Would you set down the data below exactly as shown?

Stored data entries

━━━━━━━━━━

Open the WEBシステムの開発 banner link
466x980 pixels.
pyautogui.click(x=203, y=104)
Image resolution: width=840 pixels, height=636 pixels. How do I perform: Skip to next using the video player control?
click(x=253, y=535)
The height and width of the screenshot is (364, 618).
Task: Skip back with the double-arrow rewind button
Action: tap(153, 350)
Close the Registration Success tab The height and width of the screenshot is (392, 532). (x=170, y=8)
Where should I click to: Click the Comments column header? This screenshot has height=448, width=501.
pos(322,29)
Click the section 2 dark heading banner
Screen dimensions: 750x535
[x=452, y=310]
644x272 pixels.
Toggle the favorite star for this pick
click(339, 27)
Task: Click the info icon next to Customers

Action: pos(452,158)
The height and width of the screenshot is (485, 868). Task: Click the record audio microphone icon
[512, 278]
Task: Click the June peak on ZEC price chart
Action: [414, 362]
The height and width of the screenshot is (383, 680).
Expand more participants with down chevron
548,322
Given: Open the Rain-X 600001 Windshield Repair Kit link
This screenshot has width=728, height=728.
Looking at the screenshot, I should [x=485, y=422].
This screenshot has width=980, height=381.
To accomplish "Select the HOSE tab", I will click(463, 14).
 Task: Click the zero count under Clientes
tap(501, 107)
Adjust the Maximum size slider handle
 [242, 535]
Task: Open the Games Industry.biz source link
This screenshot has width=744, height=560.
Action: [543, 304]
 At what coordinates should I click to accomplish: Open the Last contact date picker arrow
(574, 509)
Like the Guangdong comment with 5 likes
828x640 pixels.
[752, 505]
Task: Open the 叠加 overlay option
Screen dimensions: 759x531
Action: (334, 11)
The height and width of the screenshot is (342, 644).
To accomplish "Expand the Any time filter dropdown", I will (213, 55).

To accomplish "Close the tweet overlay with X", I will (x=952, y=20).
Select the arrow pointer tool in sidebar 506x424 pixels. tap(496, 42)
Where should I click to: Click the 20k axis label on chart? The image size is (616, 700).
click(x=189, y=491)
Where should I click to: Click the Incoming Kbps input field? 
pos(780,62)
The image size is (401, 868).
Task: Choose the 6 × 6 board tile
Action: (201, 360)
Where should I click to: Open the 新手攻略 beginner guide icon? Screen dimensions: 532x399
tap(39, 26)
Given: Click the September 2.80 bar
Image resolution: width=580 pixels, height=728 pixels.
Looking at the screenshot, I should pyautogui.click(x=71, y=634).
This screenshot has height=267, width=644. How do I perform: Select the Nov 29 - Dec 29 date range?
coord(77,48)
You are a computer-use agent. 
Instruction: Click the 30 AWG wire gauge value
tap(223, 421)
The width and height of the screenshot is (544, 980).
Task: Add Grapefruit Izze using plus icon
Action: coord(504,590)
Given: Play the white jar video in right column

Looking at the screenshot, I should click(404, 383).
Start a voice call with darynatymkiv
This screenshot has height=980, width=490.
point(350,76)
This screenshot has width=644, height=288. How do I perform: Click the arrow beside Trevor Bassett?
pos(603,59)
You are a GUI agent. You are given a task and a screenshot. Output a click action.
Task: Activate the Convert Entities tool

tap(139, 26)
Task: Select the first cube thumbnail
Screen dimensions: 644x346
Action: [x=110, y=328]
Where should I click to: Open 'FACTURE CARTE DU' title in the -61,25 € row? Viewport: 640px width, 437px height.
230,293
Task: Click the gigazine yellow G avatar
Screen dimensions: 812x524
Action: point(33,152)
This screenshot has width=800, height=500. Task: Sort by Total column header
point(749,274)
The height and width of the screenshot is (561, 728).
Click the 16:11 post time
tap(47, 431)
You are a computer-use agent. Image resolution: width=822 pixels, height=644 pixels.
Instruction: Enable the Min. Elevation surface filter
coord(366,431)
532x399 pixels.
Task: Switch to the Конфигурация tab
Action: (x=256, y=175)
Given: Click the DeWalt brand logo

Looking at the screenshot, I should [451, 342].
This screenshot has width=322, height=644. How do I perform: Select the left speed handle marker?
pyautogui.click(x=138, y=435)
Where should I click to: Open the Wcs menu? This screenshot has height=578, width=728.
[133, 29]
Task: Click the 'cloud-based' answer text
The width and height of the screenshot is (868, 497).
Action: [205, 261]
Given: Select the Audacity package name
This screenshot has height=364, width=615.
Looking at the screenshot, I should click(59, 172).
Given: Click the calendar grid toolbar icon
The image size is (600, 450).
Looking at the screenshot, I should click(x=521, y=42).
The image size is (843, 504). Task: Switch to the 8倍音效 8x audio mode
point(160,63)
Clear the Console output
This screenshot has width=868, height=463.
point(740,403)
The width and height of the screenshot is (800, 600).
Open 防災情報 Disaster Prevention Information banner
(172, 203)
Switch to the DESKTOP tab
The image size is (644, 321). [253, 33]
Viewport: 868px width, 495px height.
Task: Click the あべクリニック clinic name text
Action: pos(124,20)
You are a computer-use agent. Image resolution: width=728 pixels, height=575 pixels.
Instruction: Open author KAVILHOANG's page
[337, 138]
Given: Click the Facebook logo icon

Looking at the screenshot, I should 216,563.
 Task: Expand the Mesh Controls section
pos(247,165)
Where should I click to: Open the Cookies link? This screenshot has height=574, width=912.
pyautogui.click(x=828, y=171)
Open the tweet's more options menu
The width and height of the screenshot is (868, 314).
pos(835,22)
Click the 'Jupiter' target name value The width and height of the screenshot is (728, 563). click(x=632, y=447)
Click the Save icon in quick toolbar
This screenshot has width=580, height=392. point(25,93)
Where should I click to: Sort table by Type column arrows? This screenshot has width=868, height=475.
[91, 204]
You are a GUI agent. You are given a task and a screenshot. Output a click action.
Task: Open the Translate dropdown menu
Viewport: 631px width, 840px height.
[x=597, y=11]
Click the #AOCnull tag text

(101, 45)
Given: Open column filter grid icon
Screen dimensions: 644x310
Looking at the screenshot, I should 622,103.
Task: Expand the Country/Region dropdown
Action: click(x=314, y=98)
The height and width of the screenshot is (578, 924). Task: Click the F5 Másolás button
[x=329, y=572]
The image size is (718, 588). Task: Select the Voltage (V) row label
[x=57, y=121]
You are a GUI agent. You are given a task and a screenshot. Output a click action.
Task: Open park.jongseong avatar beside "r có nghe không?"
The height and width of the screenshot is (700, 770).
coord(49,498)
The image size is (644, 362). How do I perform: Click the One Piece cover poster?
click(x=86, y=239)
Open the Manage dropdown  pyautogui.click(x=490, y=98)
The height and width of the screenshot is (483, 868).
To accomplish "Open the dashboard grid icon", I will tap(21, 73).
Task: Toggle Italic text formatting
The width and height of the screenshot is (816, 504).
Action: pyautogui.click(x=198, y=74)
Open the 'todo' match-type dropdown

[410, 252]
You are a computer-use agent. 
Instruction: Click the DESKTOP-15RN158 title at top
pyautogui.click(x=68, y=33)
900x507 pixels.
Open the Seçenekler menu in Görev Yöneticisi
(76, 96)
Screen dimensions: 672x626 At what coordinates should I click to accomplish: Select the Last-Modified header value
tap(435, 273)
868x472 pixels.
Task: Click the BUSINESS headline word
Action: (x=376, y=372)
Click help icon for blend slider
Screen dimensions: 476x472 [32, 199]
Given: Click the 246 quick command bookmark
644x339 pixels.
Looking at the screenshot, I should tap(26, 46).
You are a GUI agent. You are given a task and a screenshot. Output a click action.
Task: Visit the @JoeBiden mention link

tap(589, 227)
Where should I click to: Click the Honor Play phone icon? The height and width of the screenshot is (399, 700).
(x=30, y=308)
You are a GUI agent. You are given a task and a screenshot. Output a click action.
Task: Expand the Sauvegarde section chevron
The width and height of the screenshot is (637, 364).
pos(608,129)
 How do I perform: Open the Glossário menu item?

━━━━━━━━━━

## Response box
Open the WEBシステムの開発 banner link
466x980 pixels.
pyautogui.click(x=203, y=104)
Image resolution: width=840 pixels, height=636 pixels. How do I perform: Skip to next using the video player control?
click(x=253, y=535)
The height and width of the screenshot is (364, 618).
Task: Skip back with the double-arrow rewind button
Action: tap(153, 350)
Close the Registration Success tab The height and width of the screenshot is (392, 532). (x=170, y=8)
Where should I click to: Click the Comments column header? This screenshot has height=448, width=501.
pos(322,29)
Click the section 2 dark heading banner
Screen dimensions: 750x535
[x=452, y=310]
644x272 pixels.
Toggle the favorite star for this pick
click(339, 27)
Task: Click the info icon next to Customers

Action: pos(452,158)
The height and width of the screenshot is (485, 868). Task: Click the record audio microphone icon
[512, 278]
Task: Click the June peak on ZEC price chart
Action: [414, 362]
The height and width of the screenshot is (383, 680).
Expand more participants with down chevron
548,322
Given: Open the Rain-X 600001 Windshield Repair Kit link
This screenshot has width=728, height=728.
Looking at the screenshot, I should [x=485, y=422].
This screenshot has width=980, height=381.
To accomplish "Select the HOSE tab", I will click(463, 14).
 Task: Click the zero count under Clientes
tap(501, 107)
Adjust the Maximum size slider handle
 [242, 535]
Task: Open the Games Industry.biz source link
This screenshot has width=744, height=560.
Action: [543, 304]
 At what coordinates should I click to accomplish: Open the Last contact date picker arrow
(574, 509)
Like the Guangdong comment with 5 likes
828x640 pixels.
[752, 505]
Task: Open the 叠加 overlay option
Screen dimensions: 759x531
Action: (334, 11)
The height and width of the screenshot is (342, 644).
To accomplish "Expand the Any time filter dropdown", I will (213, 55).

To accomplish "Close the tweet overlay with X", I will (x=952, y=20).
Select the arrow pointer tool in sidebar 506x424 pixels. tap(496, 42)
Where should I click to: Click the 20k axis label on chart? The image size is (616, 700).
click(x=189, y=491)
Where should I click to: Click the Incoming Kbps input field? 
pos(780,62)
The image size is (401, 868).
Task: Choose the 6 × 6 board tile
Action: (201, 360)
Where should I click to: Open the 新手攻略 beginner guide icon? Screen dimensions: 532x399
tap(39, 26)
Given: Click the September 2.80 bar
Image resolution: width=580 pixels, height=728 pixels.
Looking at the screenshot, I should pyautogui.click(x=71, y=634).
This screenshot has height=267, width=644. How do I perform: Select the Nov 29 - Dec 29 date range?
coord(77,48)
You are a computer-use agent. 
Instruction: Click the 30 AWG wire gauge value
tap(223, 421)
The width and height of the screenshot is (544, 980).
Task: Add Grapefruit Izze using plus icon
Action: coord(504,590)
Given: Play the white jar video in right column

Looking at the screenshot, I should click(404, 383).
Start a voice call with darynatymkiv
This screenshot has height=980, width=490.
point(350,76)
This screenshot has width=644, height=288. How do I perform: Click the arrow beside Trevor Bassett?
pos(603,59)
You are a GUI agent. You are given a task and a screenshot. Output a click action.
Task: Activate the Convert Entities tool

tap(139, 26)
Task: Select the first cube thumbnail
Screen dimensions: 644x346
Action: [x=110, y=328]
Where should I click to: Open 'FACTURE CARTE DU' title in the -61,25 € row? Viewport: 640px width, 437px height.
230,293
Task: Click the gigazine yellow G avatar
Screen dimensions: 812x524
Action: point(33,152)
This screenshot has width=800, height=500. Task: Sort by Total column header
point(749,274)
The height and width of the screenshot is (561, 728).
Click the 16:11 post time
tap(47, 431)
You are a computer-use agent. Image resolution: width=822 pixels, height=644 pixels.
Instruction: Enable the Min. Elevation surface filter
coord(366,431)
532x399 pixels.
Task: Switch to the Конфигурация tab
Action: (x=256, y=175)
Given: Click the DeWalt brand logo

Looking at the screenshot, I should [451, 342].
This screenshot has width=322, height=644. How do I perform: Select the left speed handle marker?
pyautogui.click(x=138, y=435)
Where should I click to: Open the Wcs menu? This screenshot has height=578, width=728.
[133, 29]
Task: Click the 'cloud-based' answer text
The width and height of the screenshot is (868, 497).
Action: [205, 261]
Given: Select the Audacity package name
This screenshot has height=364, width=615.
Looking at the screenshot, I should click(59, 172).
Given: Click the calendar grid toolbar icon
The image size is (600, 450).
Looking at the screenshot, I should click(x=521, y=42).
The image size is (843, 504). Task: Switch to the 8倍音效 8x audio mode
point(160,63)
Clear the Console output
This screenshot has width=868, height=463.
point(740,403)
The width and height of the screenshot is (800, 600).
Open 防災情報 Disaster Prevention Information banner
(172, 203)
Switch to the DESKTOP tab
The image size is (644, 321). [253, 33]
Viewport: 868px width, 495px height.
Task: Click the あべクリニック clinic name text
Action: pos(124,20)
You are a computer-use agent. Image resolution: width=728 pixels, height=575 pixels.
Instruction: Open author KAVILHOANG's page
[337, 138]
Given: Click the Facebook logo icon

Looking at the screenshot, I should 216,563.
 Task: Expand the Mesh Controls section
pos(247,165)
Where should I click to: Open the Cookies link? This screenshot has height=574, width=912.
pyautogui.click(x=828, y=171)
Open the tweet's more options menu
The width and height of the screenshot is (868, 314).
pos(835,22)
Click the 'Jupiter' target name value The width and height of the screenshot is (728, 563). click(x=632, y=447)
Click the Save icon in quick toolbar
This screenshot has width=580, height=392. point(25,93)
Where should I click to: Sort table by Type column arrows? This screenshot has width=868, height=475.
[91, 204]
You are a GUI agent. You are given a task and a screenshot. Output a click action.
Task: Open the Translate dropdown menu
Viewport: 631px width, 840px height.
[x=597, y=11]
Click the #AOCnull tag text

(101, 45)
Given: Open column filter grid icon
Screen dimensions: 644x310
Looking at the screenshot, I should 622,103.
Task: Expand the Country/Region dropdown
Action: click(x=314, y=98)
The height and width of the screenshot is (578, 924). Task: Click the F5 Másolás button
[x=329, y=572]
The image size is (718, 588). Task: Select the Voltage (V) row label
[x=57, y=121]
You are a GUI agent. You are given a task and a screenshot. Output a click action.
Task: Open park.jongseong avatar beside "r có nghe không?"
The height and width of the screenshot is (700, 770).
coord(49,498)
The image size is (644, 362). How do I perform: Click the One Piece cover poster?
click(x=86, y=239)
Open the Manage dropdown  pyautogui.click(x=490, y=98)
The height and width of the screenshot is (483, 868).
To accomplish "Open the dashboard grid icon", I will tap(21, 73).
Task: Toggle Italic text formatting
The width and height of the screenshot is (816, 504).
Action: pyautogui.click(x=198, y=74)
Open the 'todo' match-type dropdown

[410, 252]
You are a computer-use agent. 
Instruction: Click the DESKTOP-15RN158 title at top
pyautogui.click(x=68, y=33)
900x507 pixels.
Open the Seçenekler menu in Görev Yöneticisi
(76, 96)
Screen dimensions: 672x626 At what coordinates should I click to accomplish: Select the Last-Modified header value
tap(435, 273)
868x472 pixels.
Task: Click the BUSINESS headline word
Action: (x=376, y=372)
Click help icon for blend slider
Screen dimensions: 476x472 [32, 199]
Given: Click the 246 quick command bookmark
644x339 pixels.
Looking at the screenshot, I should tap(26, 46).
You are a GUI agent. You are given a task and a screenshot. Output a click action.
Task: Visit the @JoeBiden mention link

tap(589, 227)
Where should I click to: Click the Honor Play phone icon? The height and width of the screenshot is (399, 700).
(x=30, y=308)
You are a GUI agent. You are given a task and a screenshot. Output a click action.
Task: Expand the Sauvegarde section chevron
The width and height of the screenshot is (637, 364).
pos(608,129)
 How do I perform: Open the Glossário menu item?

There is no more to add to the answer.